Clements discusses surprises in early math childhood education

Doug Clements speaks at UNL on Oct. 7
Doug Clements speaks at UNL on Oct. 7

In his presentation on Oct. 7 of his "Lessons from Research," Dr. Doug Clements of the University of Denver discussed surprising findings in early childhood mathematics education.

Clements, along with his wife, Dr. Julie Sarama, both Kennedy Endowed Chairs and Professors in the Morgridge College of Education, are the developers of a curriculum called "Building Blocks - Foundations for Mathematical Thinking, Pre-Kindergarten to Grade 2: Research-based Materials Development," through the National Science Foundation. Over the years, research has found early childhood math education to be surprisingly important. As follows are Clements’ "surprises" (see link to PDF for citations of the research):

Surprise #1: Math's Predictive Power

Math is the best predictor of school success due to mathematical thinking being cognitively foundational. Preschool math knowledge predicts achievement even into high school and also predicts later reading achievement.

Surprise #2: Children's Math Potential

Children can possess an informal knowledge of mathematics that is amazingly, broad, complex and sophisticated. For example, preschoolers can learn to invent solutions to solve simple arithmetic problems.

Surprise #3: Educators Underestimate

Teachers vastly underestimate what their children know and can learn. Teachers should challenge their students, for they might be surprised that it wasn’t a challenge at all.

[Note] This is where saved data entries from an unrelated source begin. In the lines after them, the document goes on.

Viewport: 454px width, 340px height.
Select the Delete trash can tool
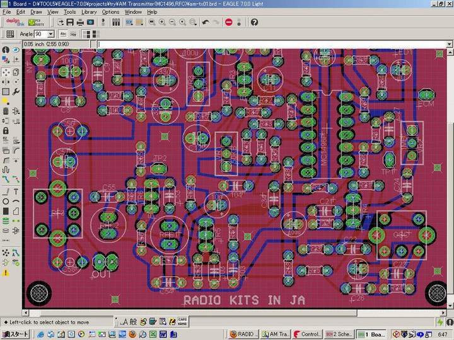(x=6, y=111)
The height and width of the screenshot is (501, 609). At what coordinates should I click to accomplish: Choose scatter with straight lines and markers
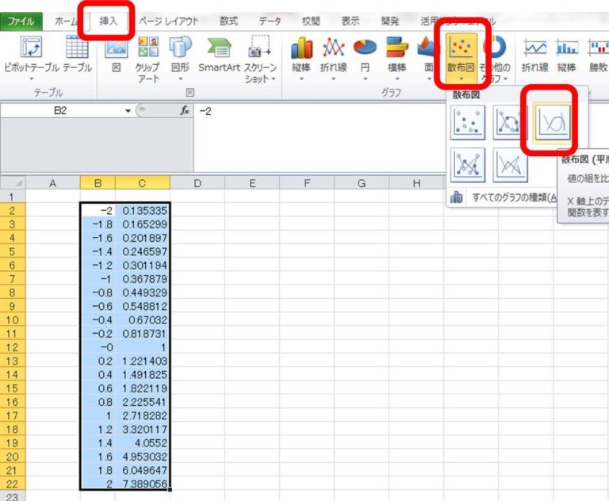[468, 164]
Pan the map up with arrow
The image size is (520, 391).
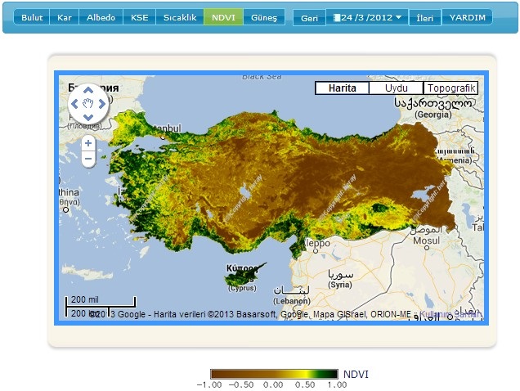tap(88, 92)
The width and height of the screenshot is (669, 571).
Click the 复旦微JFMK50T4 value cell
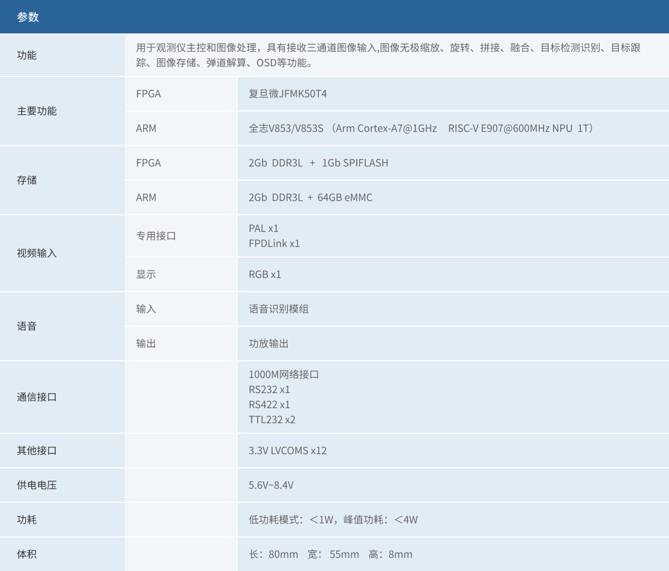[x=288, y=94]
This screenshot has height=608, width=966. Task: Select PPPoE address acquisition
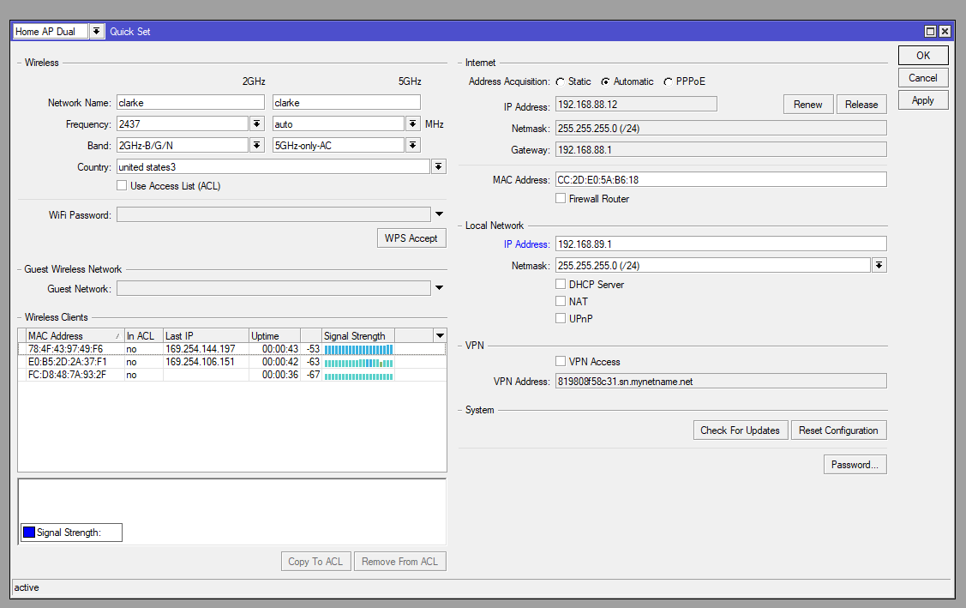pos(668,82)
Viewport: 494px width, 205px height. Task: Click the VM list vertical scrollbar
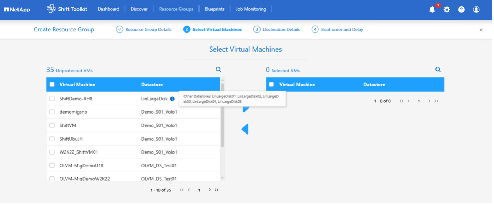click(x=222, y=114)
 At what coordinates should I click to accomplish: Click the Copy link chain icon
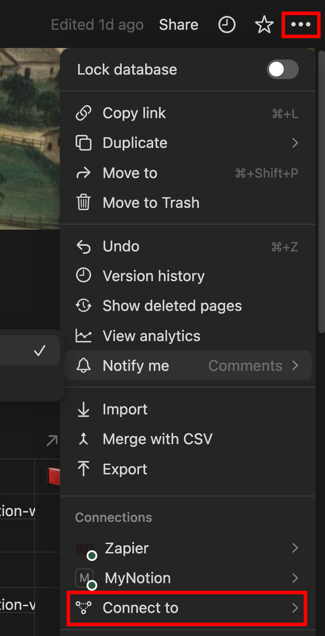83,113
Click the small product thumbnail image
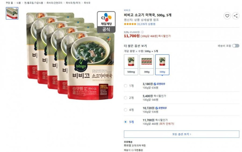242x152 pixels. 12,13
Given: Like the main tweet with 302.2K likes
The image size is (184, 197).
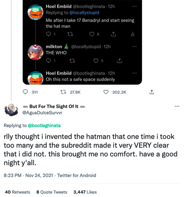Looking at the screenshot, I should pos(106,92).
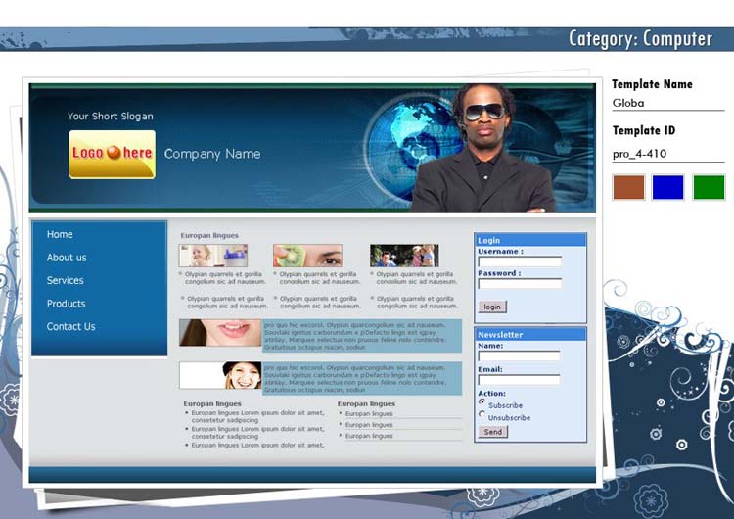The image size is (734, 519).
Task: Pick the brown color swatch
Action: tap(629, 187)
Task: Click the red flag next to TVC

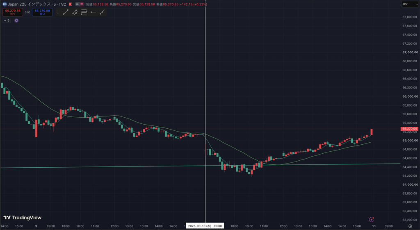Action: click(x=71, y=4)
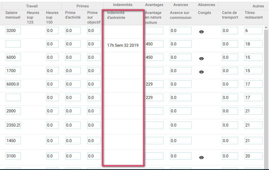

Surprise #4: Math Interventions for All

All but the top 1 percent to 2 percent of students come to school needing to learn more. Students all need structured opportunities to learn mathematics deeply.

Surprise #5: We Know a Lot

We know a lot about how to use learning trajectories to synthesize our knowledge about how children learn math into effective interventions for children. Mathematics and play do support each other. Early childhood programs that have more mathematics have more higher-level free play, all of which promotes self-regulation and executive function.